Entries for locating words and elements
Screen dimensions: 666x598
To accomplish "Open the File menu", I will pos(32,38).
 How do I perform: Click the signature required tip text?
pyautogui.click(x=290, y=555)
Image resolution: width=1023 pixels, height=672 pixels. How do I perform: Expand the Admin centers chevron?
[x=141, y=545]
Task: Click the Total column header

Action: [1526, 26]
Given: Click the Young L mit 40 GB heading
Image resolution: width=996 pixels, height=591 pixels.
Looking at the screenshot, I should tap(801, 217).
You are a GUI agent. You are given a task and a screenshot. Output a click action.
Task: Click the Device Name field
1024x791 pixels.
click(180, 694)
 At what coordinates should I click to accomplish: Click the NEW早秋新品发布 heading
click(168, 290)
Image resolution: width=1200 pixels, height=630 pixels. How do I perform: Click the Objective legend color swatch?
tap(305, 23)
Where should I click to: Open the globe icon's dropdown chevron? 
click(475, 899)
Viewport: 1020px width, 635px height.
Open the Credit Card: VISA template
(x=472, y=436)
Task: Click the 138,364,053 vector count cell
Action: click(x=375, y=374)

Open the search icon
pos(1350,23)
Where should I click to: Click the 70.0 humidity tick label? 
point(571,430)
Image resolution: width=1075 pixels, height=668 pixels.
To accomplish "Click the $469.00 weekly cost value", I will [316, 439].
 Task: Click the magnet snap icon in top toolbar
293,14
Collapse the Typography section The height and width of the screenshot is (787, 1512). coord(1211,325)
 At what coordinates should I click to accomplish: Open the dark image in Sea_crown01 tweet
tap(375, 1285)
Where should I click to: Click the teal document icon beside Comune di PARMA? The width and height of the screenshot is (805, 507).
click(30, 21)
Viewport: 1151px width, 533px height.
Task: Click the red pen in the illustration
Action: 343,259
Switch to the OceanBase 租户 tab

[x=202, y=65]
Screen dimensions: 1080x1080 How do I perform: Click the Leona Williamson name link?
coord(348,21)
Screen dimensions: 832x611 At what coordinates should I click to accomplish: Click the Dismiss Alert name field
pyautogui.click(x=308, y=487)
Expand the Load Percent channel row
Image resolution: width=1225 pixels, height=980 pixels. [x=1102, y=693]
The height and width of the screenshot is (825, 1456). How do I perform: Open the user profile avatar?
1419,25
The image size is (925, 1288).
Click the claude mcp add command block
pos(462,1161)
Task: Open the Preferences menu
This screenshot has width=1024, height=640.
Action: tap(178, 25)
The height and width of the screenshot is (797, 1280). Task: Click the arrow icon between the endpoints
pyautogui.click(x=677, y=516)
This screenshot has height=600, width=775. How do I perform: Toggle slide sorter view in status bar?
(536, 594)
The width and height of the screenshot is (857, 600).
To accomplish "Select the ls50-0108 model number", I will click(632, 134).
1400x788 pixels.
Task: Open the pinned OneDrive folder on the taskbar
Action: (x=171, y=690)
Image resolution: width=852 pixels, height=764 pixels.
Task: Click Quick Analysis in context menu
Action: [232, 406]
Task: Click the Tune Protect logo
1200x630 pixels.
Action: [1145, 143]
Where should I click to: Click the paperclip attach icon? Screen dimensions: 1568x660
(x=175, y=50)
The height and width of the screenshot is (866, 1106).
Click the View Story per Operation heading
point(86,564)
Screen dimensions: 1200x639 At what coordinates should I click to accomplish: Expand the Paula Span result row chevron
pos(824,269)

**Task requirements**
Repeat every line of the data above without any change.

**Result of this exercise**
Screen dimensions: 666x598
To accomplish "Open the File menu", I will pos(32,38).
 How do I perform: Click the signature required tip text?
pyautogui.click(x=290, y=555)
Image resolution: width=1023 pixels, height=672 pixels. How do I perform: Expand the Admin centers chevron?
[x=141, y=545]
Task: Click the Total column header

Action: [1526, 26]
Given: Click the Young L mit 40 GB heading
Image resolution: width=996 pixels, height=591 pixels.
Looking at the screenshot, I should tap(801, 217).
You are a GUI agent. You are given a task and a screenshot. Output a click action.
Task: Click the Device Name field
1024x791 pixels.
click(180, 694)
 At what coordinates should I click to accomplish: Click the NEW早秋新品发布 heading
click(168, 290)
Image resolution: width=1200 pixels, height=630 pixels. How do I perform: Click the Objective legend color swatch?
tap(305, 23)
Where should I click to: Open the globe icon's dropdown chevron? 
click(475, 899)
Viewport: 1020px width, 635px height.
Open the Credit Card: VISA template
(x=472, y=436)
Task: Click the 138,364,053 vector count cell
Action: click(x=375, y=374)

Open the search icon
pos(1350,23)
Where should I click to: Click the 70.0 humidity tick label? 
point(571,430)
Image resolution: width=1075 pixels, height=668 pixels.
To accomplish "Click the $469.00 weekly cost value", I will [316, 439].
 Task: Click the magnet snap icon in top toolbar
293,14
Collapse the Typography section The height and width of the screenshot is (787, 1512). coord(1211,325)
 At what coordinates should I click to accomplish: Open the dark image in Sea_crown01 tweet
tap(375, 1285)
Where should I click to: Click the teal document icon beside Comune di PARMA? The width and height of the screenshot is (805, 507).
click(30, 21)
Viewport: 1151px width, 533px height.
Task: Click the red pen in the illustration
Action: 343,259
Switch to the OceanBase 租户 tab

[x=202, y=65]
Screen dimensions: 1080x1080 How do I perform: Click the Leona Williamson name link?
coord(348,21)
Screen dimensions: 832x611 At what coordinates should I click to accomplish: Click the Dismiss Alert name field
pyautogui.click(x=308, y=487)
Expand the Load Percent channel row
Image resolution: width=1225 pixels, height=980 pixels. [x=1102, y=693]
The height and width of the screenshot is (825, 1456). How do I perform: Open the user profile avatar?
1419,25
The image size is (925, 1288).
Click the claude mcp add command block
pos(462,1161)
Task: Open the Preferences menu
This screenshot has width=1024, height=640.
Action: tap(178, 25)
The height and width of the screenshot is (797, 1280). Task: Click the arrow icon between the endpoints
pyautogui.click(x=677, y=516)
This screenshot has height=600, width=775. How do I perform: Toggle slide sorter view in status bar?
(536, 594)
The width and height of the screenshot is (857, 600).
To accomplish "Select the ls50-0108 model number", I will click(632, 134).
1400x788 pixels.
Task: Open the pinned OneDrive folder on the taskbar
Action: (x=171, y=690)
Image resolution: width=852 pixels, height=764 pixels.
Task: Click Quick Analysis in context menu
Action: [232, 406]
Task: Click the Tune Protect logo
1200x630 pixels.
Action: [1145, 143]
Where should I click to: Click the paperclip attach icon? Screen dimensions: 1568x660
(x=175, y=50)
The height and width of the screenshot is (866, 1106).
Click the View Story per Operation heading
point(86,564)
Screen dimensions: 1200x639 At what coordinates should I click to accomplish: Expand the Paula Span result row chevron
pos(824,269)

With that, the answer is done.